§ **WRITTEN PROBLEM**:
Repeat the records word for word, from their first line through the line that contains "(x=456, y=24)".

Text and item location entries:
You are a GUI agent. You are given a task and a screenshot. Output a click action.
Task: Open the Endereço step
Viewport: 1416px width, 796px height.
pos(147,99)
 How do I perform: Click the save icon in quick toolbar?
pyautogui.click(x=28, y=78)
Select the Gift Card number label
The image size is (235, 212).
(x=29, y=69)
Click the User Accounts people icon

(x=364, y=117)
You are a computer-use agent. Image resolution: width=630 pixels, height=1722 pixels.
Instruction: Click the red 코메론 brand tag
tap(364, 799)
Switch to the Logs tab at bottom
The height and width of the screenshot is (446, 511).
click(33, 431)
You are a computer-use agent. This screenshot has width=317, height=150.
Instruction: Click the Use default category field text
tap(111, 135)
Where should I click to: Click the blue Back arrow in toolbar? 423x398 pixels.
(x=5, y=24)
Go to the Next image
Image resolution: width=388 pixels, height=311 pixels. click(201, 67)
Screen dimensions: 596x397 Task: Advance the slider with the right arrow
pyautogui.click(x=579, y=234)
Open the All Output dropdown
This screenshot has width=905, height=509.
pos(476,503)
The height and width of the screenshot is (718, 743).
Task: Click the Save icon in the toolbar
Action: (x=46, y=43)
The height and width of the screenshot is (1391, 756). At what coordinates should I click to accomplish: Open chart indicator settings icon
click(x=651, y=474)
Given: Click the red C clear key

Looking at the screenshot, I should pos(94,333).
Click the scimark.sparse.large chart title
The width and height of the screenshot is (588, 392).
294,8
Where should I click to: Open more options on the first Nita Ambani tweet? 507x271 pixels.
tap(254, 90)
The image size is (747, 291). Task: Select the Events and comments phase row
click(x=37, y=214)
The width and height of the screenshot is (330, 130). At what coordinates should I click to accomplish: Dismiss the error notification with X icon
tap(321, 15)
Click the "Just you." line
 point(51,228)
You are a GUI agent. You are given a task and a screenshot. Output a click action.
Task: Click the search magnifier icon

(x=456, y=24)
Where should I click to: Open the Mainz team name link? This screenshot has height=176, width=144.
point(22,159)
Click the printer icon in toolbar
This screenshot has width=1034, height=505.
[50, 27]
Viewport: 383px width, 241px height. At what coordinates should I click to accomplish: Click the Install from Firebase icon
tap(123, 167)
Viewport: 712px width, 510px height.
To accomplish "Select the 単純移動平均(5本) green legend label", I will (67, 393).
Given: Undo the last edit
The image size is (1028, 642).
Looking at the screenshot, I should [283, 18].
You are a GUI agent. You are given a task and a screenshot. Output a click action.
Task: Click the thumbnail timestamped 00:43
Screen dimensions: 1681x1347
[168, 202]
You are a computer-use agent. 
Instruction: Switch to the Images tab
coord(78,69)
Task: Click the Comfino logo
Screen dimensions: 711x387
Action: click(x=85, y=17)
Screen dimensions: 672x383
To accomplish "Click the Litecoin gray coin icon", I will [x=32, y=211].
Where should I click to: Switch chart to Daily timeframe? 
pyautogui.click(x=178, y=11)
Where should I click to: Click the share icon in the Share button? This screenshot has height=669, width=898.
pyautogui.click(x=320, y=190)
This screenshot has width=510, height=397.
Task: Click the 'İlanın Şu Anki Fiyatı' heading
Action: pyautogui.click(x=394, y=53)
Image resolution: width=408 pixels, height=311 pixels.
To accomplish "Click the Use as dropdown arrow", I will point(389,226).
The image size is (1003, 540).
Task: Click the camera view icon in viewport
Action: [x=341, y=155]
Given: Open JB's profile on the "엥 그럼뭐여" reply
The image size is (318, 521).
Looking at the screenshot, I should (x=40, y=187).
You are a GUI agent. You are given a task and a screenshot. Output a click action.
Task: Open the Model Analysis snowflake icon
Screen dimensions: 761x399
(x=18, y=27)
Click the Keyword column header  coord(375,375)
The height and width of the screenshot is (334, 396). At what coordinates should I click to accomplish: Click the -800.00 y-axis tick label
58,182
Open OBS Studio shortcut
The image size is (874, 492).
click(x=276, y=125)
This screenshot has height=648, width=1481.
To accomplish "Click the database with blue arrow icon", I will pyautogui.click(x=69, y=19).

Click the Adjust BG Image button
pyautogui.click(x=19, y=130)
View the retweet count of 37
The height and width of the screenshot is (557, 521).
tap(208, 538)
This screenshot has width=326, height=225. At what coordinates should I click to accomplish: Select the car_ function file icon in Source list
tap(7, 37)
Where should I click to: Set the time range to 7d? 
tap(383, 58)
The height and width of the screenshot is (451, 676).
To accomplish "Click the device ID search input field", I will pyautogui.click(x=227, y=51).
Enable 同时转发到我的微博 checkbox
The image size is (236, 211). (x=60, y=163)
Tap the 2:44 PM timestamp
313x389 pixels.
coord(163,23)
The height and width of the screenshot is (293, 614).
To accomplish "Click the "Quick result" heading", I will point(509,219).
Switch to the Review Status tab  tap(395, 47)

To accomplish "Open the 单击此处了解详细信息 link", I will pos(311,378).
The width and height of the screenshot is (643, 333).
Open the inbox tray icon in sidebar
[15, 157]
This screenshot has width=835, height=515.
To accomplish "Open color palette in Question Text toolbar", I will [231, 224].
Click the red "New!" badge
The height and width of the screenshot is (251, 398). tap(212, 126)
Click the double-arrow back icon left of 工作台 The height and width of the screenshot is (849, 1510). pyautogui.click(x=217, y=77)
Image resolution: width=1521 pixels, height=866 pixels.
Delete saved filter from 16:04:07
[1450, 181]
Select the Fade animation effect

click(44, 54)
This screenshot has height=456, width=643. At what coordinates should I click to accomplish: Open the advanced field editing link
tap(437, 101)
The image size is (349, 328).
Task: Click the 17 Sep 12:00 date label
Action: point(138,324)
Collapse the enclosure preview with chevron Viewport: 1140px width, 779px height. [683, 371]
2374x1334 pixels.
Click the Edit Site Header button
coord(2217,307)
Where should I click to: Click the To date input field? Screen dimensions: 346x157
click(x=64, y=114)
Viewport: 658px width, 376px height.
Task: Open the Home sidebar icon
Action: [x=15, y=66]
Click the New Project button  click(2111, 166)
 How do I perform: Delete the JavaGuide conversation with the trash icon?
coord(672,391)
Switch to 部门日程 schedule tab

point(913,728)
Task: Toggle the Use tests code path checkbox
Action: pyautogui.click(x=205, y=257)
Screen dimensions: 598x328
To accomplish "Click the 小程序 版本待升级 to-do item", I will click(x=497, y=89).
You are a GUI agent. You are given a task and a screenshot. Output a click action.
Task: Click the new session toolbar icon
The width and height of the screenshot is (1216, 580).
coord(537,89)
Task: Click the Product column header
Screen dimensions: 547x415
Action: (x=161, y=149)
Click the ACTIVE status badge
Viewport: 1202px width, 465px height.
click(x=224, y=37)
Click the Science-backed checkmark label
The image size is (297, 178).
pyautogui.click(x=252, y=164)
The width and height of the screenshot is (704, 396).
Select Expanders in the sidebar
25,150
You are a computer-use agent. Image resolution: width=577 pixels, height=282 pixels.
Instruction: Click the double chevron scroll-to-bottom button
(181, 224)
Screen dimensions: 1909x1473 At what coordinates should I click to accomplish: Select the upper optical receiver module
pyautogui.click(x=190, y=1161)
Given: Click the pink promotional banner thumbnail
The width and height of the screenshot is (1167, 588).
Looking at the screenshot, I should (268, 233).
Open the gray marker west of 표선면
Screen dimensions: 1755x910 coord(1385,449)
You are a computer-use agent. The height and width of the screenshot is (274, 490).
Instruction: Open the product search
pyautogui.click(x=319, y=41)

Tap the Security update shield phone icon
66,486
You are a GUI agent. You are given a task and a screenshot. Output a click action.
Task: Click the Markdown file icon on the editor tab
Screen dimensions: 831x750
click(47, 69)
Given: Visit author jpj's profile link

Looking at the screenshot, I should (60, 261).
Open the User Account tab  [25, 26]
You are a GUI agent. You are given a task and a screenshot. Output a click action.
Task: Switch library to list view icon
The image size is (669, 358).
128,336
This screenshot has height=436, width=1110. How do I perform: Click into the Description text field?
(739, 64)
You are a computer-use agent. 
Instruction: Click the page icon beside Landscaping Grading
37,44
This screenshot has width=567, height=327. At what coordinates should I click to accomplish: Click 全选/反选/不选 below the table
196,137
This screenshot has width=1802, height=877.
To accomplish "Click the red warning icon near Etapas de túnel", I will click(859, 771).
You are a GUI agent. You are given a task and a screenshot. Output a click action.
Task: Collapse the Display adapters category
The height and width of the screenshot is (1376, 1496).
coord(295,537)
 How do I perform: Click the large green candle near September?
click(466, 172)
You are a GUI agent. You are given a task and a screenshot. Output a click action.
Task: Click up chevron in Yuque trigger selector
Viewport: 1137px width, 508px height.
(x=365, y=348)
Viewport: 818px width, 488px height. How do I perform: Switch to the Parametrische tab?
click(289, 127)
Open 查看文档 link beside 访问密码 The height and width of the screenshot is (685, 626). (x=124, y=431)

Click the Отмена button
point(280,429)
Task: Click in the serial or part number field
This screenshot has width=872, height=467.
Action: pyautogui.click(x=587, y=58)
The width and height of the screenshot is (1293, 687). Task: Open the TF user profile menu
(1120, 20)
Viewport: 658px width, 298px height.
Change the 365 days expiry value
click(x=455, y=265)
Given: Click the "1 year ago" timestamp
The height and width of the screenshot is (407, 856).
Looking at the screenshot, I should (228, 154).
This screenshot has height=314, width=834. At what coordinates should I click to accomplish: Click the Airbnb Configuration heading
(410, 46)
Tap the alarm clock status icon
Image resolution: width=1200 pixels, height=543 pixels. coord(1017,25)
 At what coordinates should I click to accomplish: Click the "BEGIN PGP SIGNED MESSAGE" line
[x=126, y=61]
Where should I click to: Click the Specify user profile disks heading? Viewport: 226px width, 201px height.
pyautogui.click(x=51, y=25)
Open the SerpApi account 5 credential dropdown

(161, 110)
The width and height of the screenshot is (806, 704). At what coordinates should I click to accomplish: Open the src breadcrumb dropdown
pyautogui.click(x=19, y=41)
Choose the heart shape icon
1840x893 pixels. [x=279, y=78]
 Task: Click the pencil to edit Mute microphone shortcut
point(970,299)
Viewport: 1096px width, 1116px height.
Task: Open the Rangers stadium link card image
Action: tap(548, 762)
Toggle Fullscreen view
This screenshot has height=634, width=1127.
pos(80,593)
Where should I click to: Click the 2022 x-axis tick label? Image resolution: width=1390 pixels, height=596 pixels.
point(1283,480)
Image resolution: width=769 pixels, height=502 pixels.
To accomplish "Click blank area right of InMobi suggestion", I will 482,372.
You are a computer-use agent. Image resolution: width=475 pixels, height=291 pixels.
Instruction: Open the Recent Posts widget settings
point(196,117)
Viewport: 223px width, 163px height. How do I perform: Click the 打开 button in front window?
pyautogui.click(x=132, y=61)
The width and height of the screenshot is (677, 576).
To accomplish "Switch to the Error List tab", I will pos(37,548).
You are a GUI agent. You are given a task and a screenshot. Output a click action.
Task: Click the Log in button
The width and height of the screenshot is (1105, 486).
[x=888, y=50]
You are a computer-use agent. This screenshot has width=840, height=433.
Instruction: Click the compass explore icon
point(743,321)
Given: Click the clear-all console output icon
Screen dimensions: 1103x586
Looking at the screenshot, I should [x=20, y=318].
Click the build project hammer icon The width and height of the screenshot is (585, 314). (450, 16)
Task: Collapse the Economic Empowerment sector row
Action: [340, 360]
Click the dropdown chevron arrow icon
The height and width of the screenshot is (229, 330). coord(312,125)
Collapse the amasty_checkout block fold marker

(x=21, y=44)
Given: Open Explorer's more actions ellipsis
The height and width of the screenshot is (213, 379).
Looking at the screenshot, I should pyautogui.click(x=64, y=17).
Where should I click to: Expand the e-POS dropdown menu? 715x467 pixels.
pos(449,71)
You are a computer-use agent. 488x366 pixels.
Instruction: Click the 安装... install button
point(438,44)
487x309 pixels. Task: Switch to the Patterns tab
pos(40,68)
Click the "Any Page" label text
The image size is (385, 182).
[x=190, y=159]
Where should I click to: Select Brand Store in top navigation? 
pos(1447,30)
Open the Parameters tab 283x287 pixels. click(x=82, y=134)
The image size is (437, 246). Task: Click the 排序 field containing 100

§ **WRITTEN SOLUTION**:
You are a GUI agent. You are given a task and a screenshot. Output a click action.
Task: Open the Endereço step
Viewport: 1416px width, 796px height.
pos(147,99)
 How do I perform: Click the save icon in quick toolbar?
pyautogui.click(x=28, y=78)
Select the Gift Card number label
The image size is (235, 212).
(x=29, y=69)
Click the User Accounts people icon

(x=364, y=117)
You are a computer-use agent. Image resolution: width=630 pixels, height=1722 pixels.
Instruction: Click the red 코메론 brand tag
tap(364, 799)
Switch to the Logs tab at bottom
The height and width of the screenshot is (446, 511).
click(33, 431)
You are a computer-use agent. This screenshot has width=317, height=150.
Instruction: Click the Use default category field text
tap(111, 135)
Where should I click to: Click the blue Back arrow in toolbar? 423x398 pixels.
(x=5, y=24)
Go to the Next image
Image resolution: width=388 pixels, height=311 pixels. click(201, 67)
Screen dimensions: 596x397 Task: Advance the slider with the right arrow
pyautogui.click(x=579, y=234)
Open the All Output dropdown
This screenshot has width=905, height=509.
pos(476,503)
The height and width of the screenshot is (718, 743).
Task: Click the Save icon in the toolbar
Action: (x=46, y=43)
The height and width of the screenshot is (1391, 756). At what coordinates should I click to accomplish: Open chart indicator settings icon
click(x=651, y=474)
Given: Click the red C clear key

Looking at the screenshot, I should pos(94,333).
Click the scimark.sparse.large chart title
The width and height of the screenshot is (588, 392).
294,8
Where should I click to: Open more options on the first Nita Ambani tweet? 507x271 pixels.
tap(254, 90)
The image size is (747, 291). Task: Select the Events and comments phase row
click(x=37, y=214)
The width and height of the screenshot is (330, 130). At what coordinates should I click to accomplish: Dismiss the error notification with X icon
tap(321, 15)
Click the "Just you." line
 point(51,228)
You are a GUI agent. You are given a task and a screenshot. Output a click action.
Task: Click the search magnifier icon

(x=456, y=24)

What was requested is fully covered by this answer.